À l’époque, on ne faisait guère mieux. Du moins, à ce prix-là.

Ce petit compact, de trois millions de pixels, proposait quelques fonctions étonnamment avancées, et sans doute uniques à l’époque à ce niveau de gamme.

Outre un vrai mode manuel, il proposait ainsi une mise au point manuelle, avec indication de la distance de mise au point. Ainsi, vous pouviez régulièrement oublier l’autofocus (particulièrement lent il est vrai, surtout avec peu de lumière) et réduire le temps de déclenchement à une fraction de seconde.

La qualité d’image n’était pas mal du tout (pour 300 €, on ne trouvait pas mieux) tant qu’on restait modeste en sensibilité — et les pauses longues étaient un vrai régal, avec très peu d’augmentation du bruit au fil du temps. Le rendu des couleurs était excellent, en particulier en bloquant la balance des blancs — l’automatisme montrait là vite ses limites.

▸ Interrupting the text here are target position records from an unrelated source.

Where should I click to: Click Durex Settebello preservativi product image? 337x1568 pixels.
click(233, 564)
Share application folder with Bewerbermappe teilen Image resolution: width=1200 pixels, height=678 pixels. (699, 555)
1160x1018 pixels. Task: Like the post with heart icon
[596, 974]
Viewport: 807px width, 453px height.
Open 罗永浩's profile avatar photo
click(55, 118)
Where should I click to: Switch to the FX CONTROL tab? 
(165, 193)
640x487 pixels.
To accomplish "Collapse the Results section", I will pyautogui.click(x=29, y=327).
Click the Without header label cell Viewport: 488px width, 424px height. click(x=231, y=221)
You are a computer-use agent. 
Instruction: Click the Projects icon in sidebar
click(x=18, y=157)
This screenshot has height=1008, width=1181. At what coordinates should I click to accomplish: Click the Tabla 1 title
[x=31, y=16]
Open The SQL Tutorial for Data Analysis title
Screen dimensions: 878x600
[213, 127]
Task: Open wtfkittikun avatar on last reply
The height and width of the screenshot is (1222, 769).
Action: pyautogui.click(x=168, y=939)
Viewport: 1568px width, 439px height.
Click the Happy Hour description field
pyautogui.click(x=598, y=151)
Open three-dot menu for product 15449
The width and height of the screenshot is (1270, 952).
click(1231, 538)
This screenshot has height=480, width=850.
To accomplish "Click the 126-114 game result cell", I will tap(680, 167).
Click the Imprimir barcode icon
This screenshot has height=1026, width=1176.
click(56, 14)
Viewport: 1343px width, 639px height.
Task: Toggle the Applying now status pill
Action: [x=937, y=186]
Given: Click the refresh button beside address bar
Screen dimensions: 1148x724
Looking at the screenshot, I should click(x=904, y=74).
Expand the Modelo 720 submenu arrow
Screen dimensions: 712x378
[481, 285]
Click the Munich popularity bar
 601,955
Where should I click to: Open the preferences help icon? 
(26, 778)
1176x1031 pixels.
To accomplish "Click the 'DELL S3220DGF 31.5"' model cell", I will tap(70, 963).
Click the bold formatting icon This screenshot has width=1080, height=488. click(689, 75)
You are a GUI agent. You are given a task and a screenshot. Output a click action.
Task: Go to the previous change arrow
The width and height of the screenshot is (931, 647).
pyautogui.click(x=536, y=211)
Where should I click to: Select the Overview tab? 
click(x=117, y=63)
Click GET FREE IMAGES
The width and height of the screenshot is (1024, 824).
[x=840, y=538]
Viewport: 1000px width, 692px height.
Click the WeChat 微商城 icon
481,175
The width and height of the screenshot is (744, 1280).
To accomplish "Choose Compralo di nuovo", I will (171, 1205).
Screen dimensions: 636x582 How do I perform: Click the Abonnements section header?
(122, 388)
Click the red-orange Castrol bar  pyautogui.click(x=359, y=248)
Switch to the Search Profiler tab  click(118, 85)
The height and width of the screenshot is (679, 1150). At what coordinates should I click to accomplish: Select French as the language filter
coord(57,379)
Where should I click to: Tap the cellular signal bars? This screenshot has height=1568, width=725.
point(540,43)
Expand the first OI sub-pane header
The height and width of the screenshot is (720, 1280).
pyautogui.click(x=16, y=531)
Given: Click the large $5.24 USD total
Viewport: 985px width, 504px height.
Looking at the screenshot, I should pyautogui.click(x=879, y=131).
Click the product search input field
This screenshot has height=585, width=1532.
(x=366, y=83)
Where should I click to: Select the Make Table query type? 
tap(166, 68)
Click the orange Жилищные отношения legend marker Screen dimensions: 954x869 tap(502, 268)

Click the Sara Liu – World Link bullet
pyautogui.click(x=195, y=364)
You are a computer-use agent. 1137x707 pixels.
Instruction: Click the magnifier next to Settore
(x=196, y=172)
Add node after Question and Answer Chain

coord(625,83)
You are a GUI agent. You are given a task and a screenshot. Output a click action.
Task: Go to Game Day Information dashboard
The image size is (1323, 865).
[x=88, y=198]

In fine, je dirais que c’était un excellent appareil pour apprendre, qui tenait dans la plupart des poches (sans être un «bijou» quand même), avec une bonne qualité d’image et la possibilité de faire tous ses réglages soi-même. Seul bémol : l’absence totale de molette signifiait qu’il fallait tout régler en pressant des boutons. Et lorsque vous étiez en M, avec mise au point manuelle et flash, le temps de tout régler, vous vous sentiez un peu vieux, malgré l’excellente ergonomie générale.

Pour résumer, le plus gros problème que j’ai eu avec cet appareil, c’est que… on me l’a piqué.